The server body shrinks from 398 lines to approximately 80 lines of non-boilerplate logic.

Step 4: Session Support for Streaming

For operations that need streaming (hash large firmware images), add a session layer:

pub trait Streaming<A: Algorithm>: Sized {
    type Session;
    type Error;
    
    fn begin(&mut self) -> Result<Self::Session, Self::Error>;
    fn feed(&mut self, session: &mut Self::Session, data: &[u8]) -> Result<(), Self::Error>;
    fn finish(&mut self, session: Self::Session, output: &mut [u8]) -> Result<usize, Self::Error>;
}

The wire protocol already has the flags field in CryptoRequestHeader — use bit 0 to indicate session operations:

flags[0] = 0: one-shot
flags[0] = 1: session operation (init/update/finalize based on flags[1:2])

14.3 Impact Assessment

MetricCurrentImproved
Server main.rs lines398~120
Adding new algorithm~30 lines across 3 files~15 lines in 1 file
Backend swappable?NoYes (generic B)
Session/streaming?NoYes (trait-based)
Type safety at dispatch?Runtime matchCompile-time OneShot<A> bound
Wire protocol semanticsOverloaded fieldsStructured CryptoInput enum
TestabilityRequires QEMUMock backend, host-testable

14.4 Migration Path

  1. Phase 1: Extract crypto-traits crate with algorithm markers and OneShot trait — zero breakage.
  2. Phase 2: Implement OneShot<*> for RustCryptoBackend — wrapper impls over existing code.
  3. Phase 3: Rewrite server dispatch to use CryptoServer<B> — same wire format, same client.
  4. Phase 4: Add Streaming trait and session support.
  5. Phase 5: Add ASPEED HACE backend implementing same traits — hardware crypto with no server changes.

15. Summary

The Hubris digest server demonstrates correct principles — session ownership, hardware abstraction, RAII recovery — but the implementation suffers from massive duplication caused by the monolithic HubrisDigestDevice supertrait and runtime-dispatched SessionContext enum. The Pigweed crypto service avoids the duplication problem by having no abstraction at all, which trades extensibility for simplicity.
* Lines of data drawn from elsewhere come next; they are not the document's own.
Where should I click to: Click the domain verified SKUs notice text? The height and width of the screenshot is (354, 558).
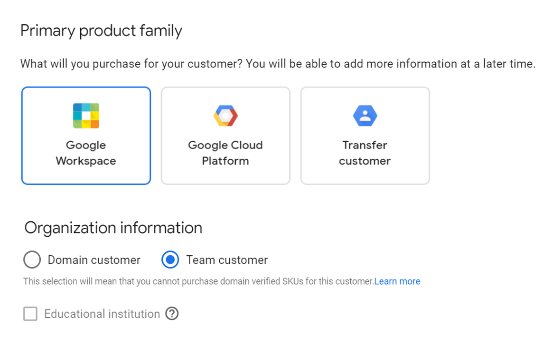(x=198, y=281)
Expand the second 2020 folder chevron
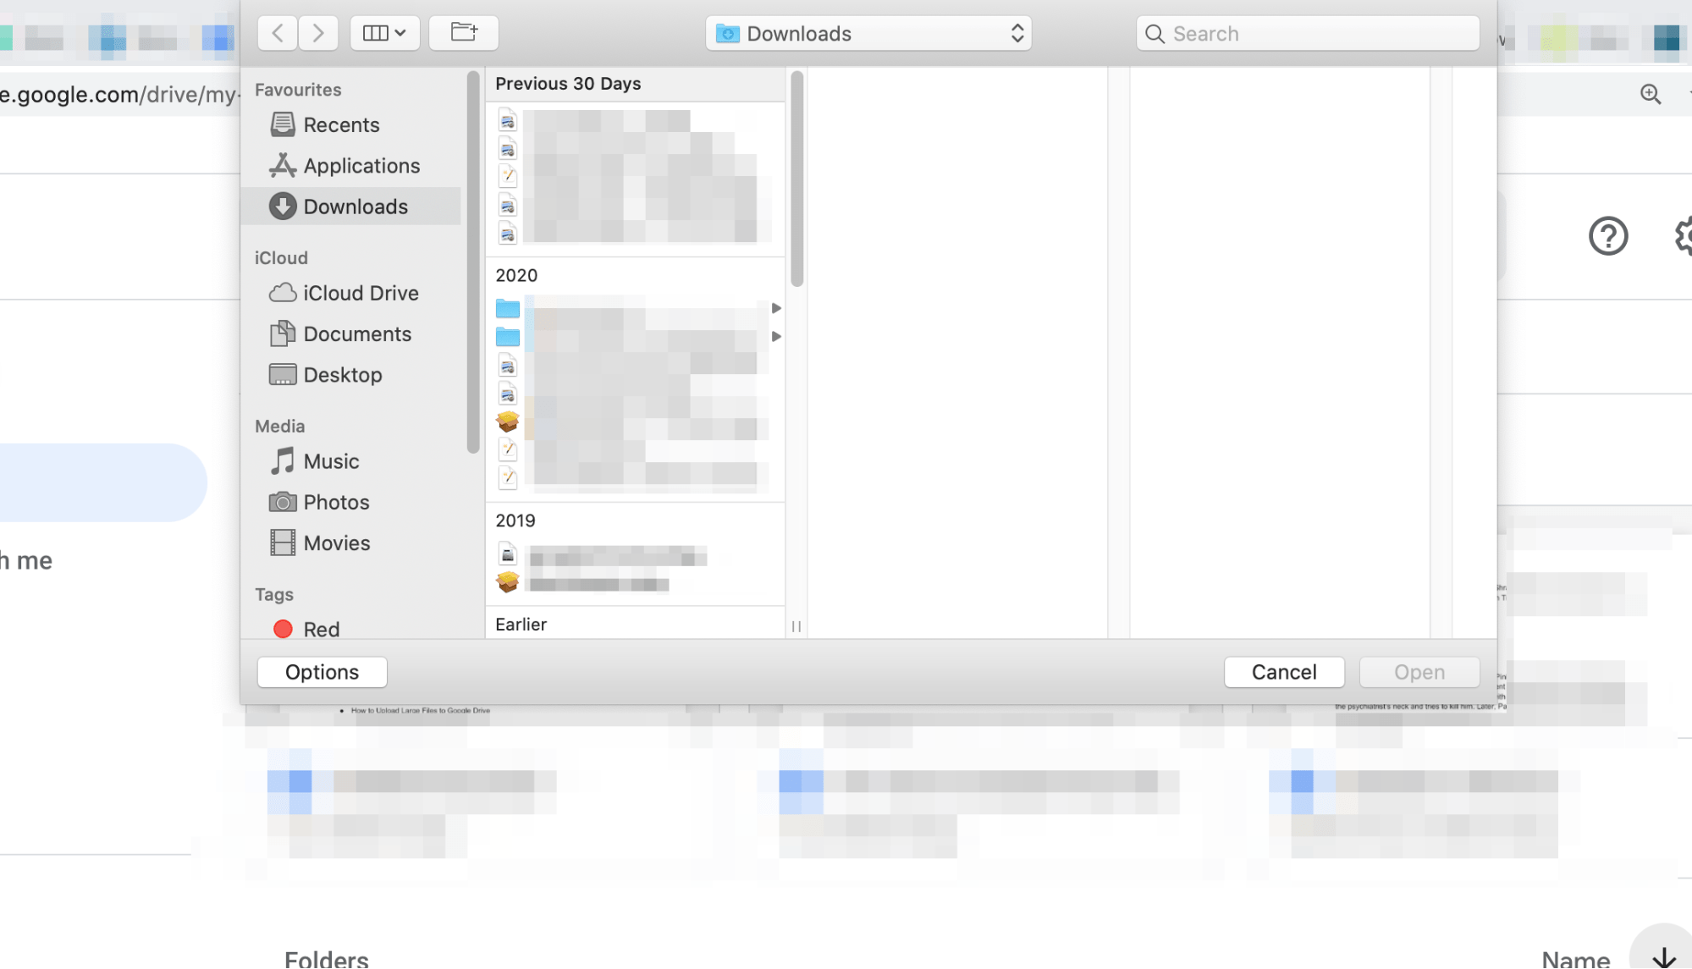This screenshot has height=969, width=1692. [776, 337]
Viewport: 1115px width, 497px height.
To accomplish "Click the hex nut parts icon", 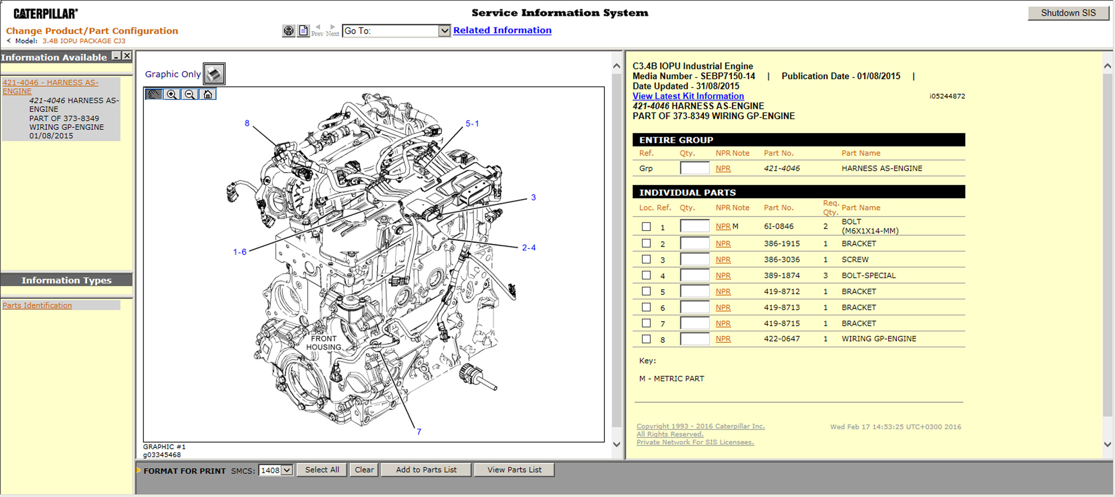I will pos(288,31).
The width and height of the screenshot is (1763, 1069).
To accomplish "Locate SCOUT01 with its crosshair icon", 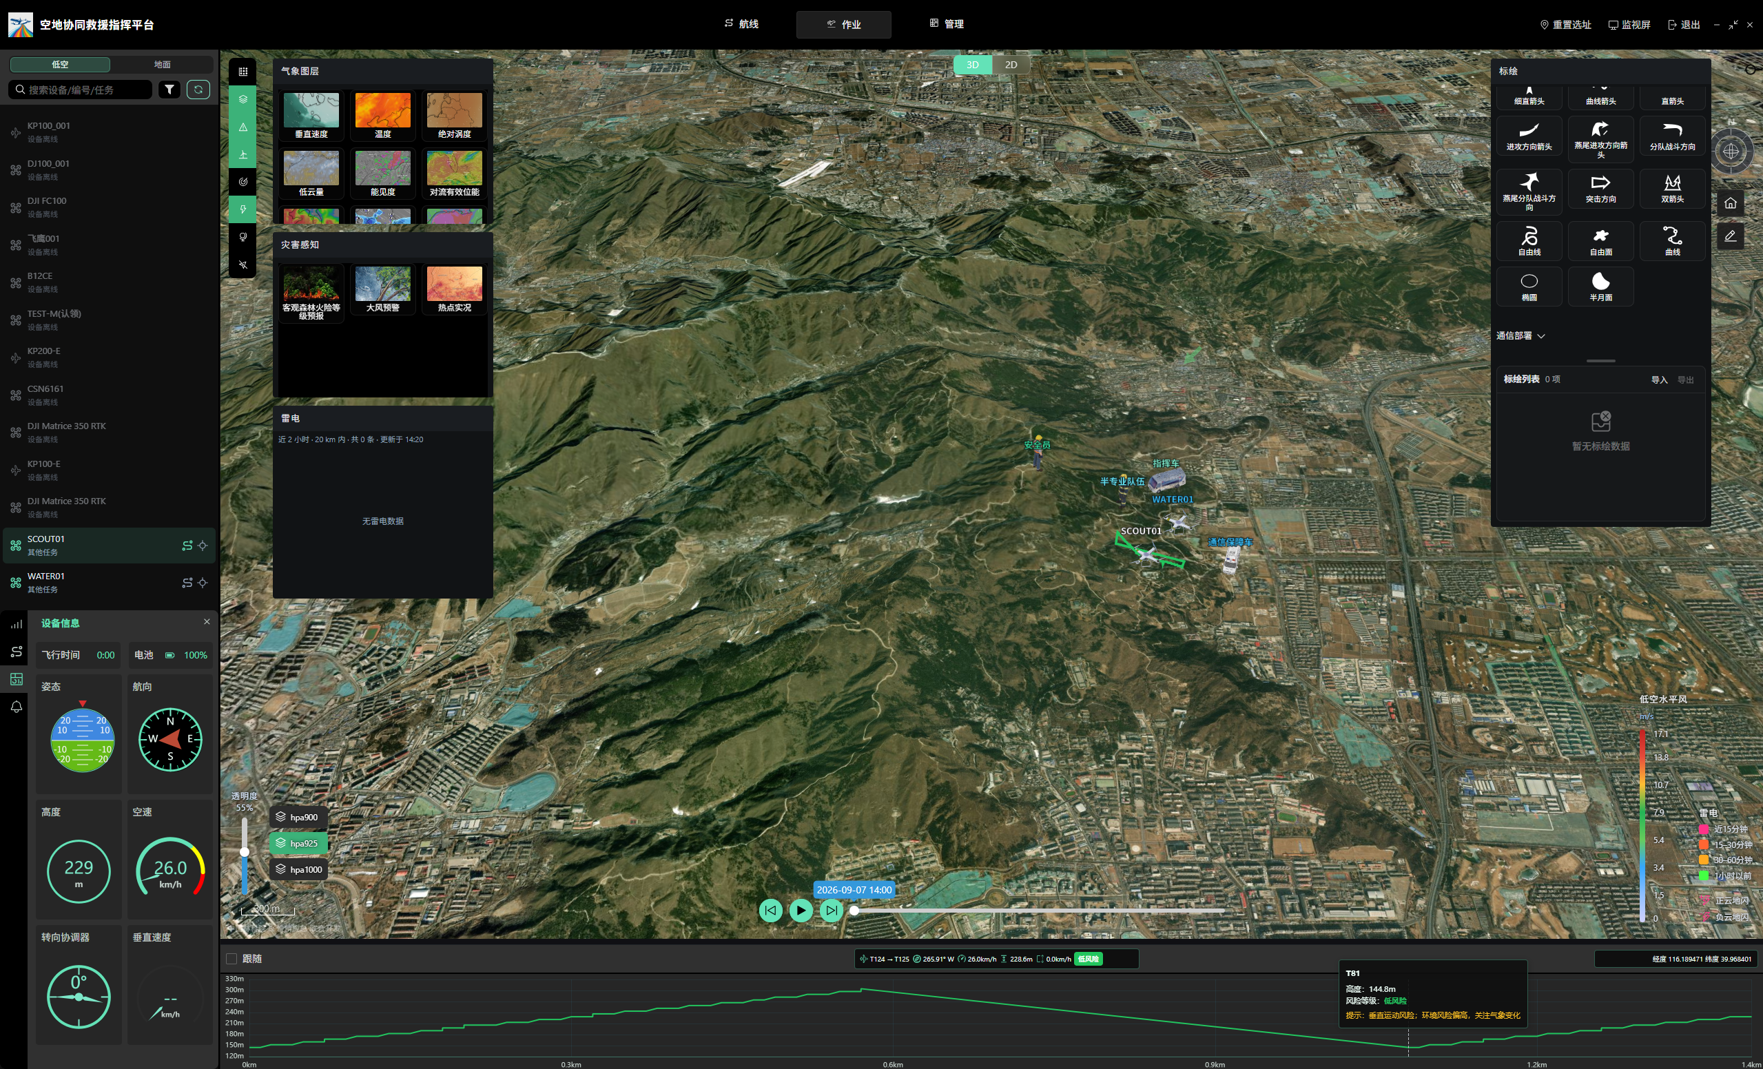I will point(202,545).
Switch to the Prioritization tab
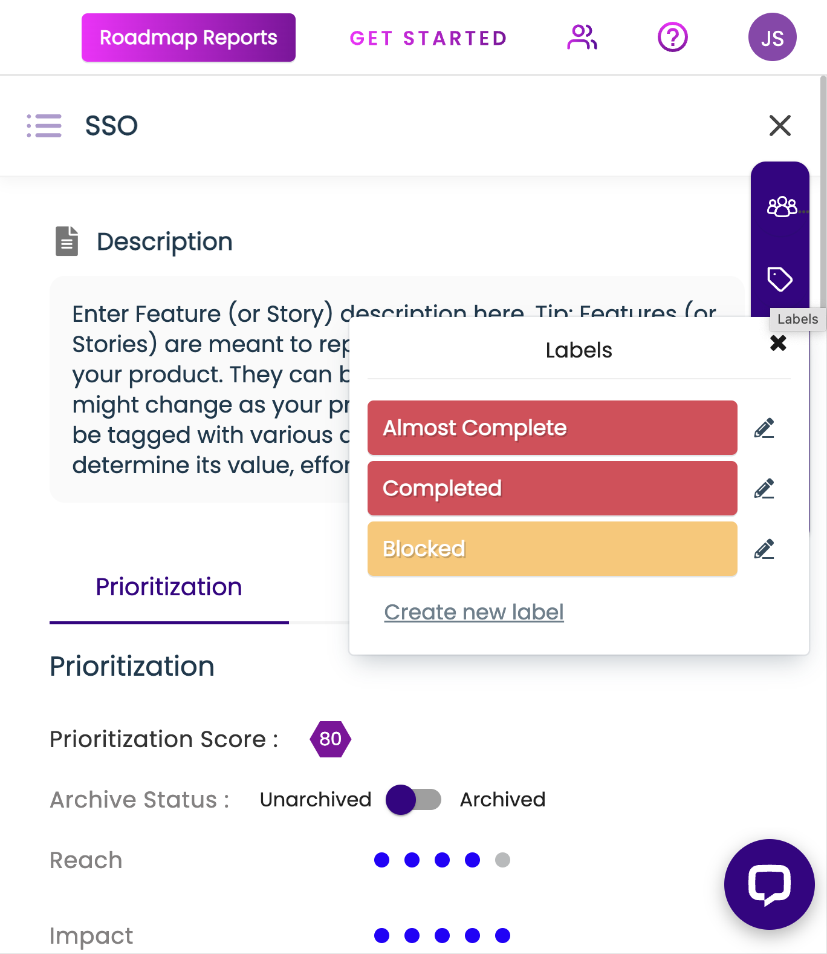The image size is (827, 954). [x=169, y=587]
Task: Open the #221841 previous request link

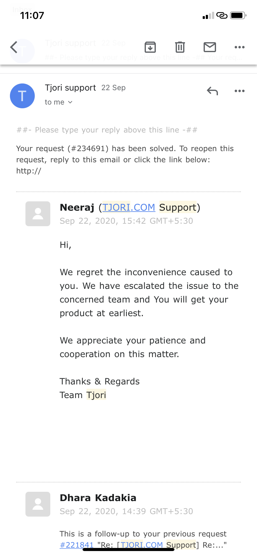Action: coord(77,545)
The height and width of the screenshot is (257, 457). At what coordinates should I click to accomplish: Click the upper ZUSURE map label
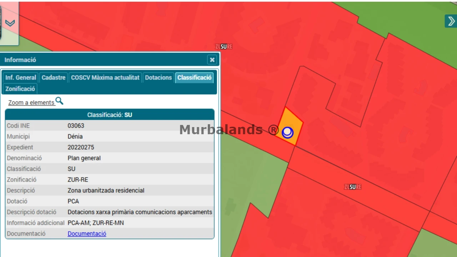click(x=224, y=46)
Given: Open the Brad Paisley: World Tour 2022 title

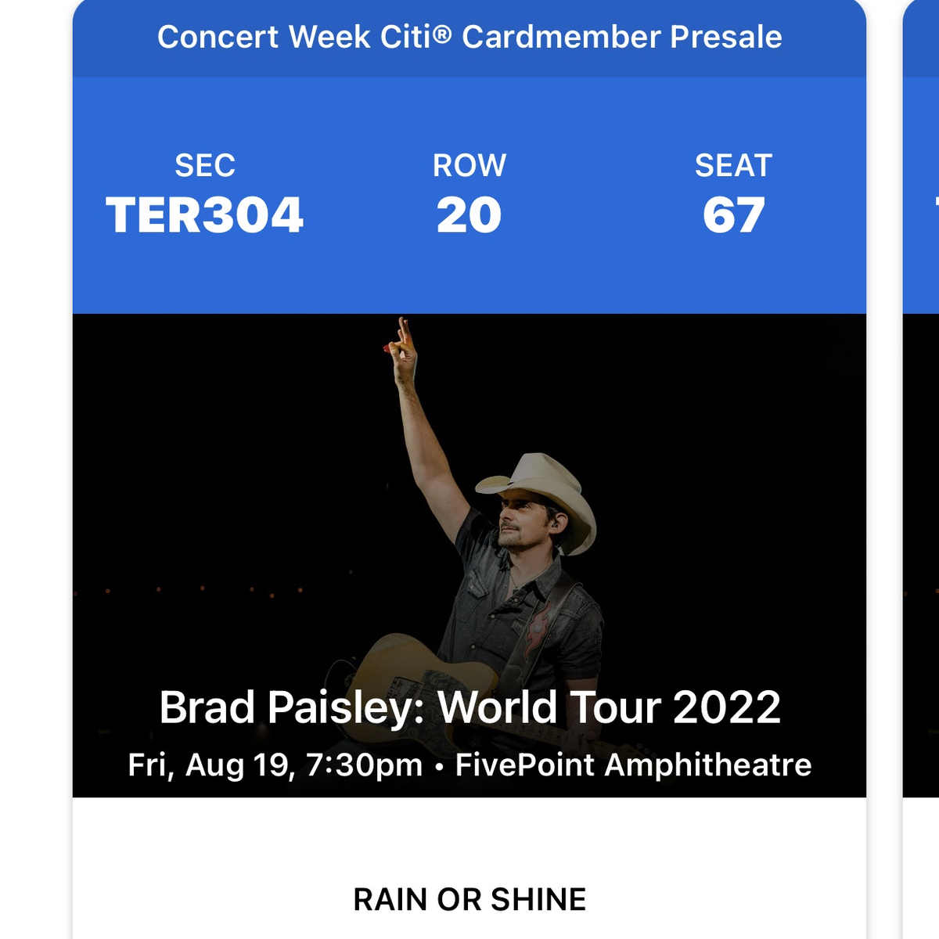Looking at the screenshot, I should pos(470,707).
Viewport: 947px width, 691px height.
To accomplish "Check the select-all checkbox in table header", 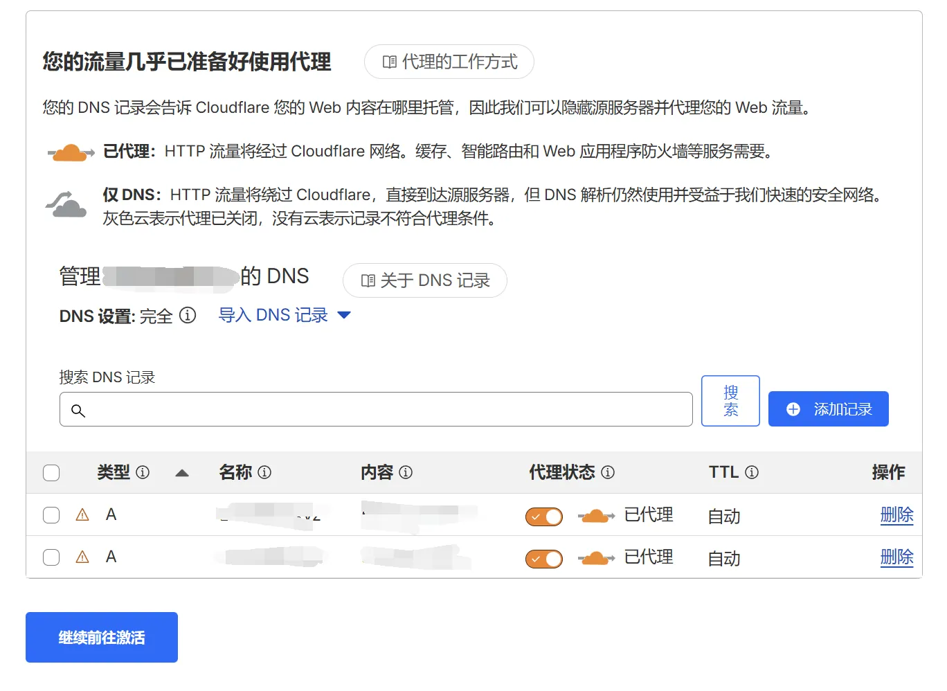I will (51, 473).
The right answer is neither: use Rust's trait system to make the dispatch generic over algorithms, so adding a new operation is a single impl block rather than changes to 6+ functions across 3+ files. The key insight is that Algorithm should be a type parameter, not an enum variant — let the compiler monomorphize the dispatch instead of writing it by hand.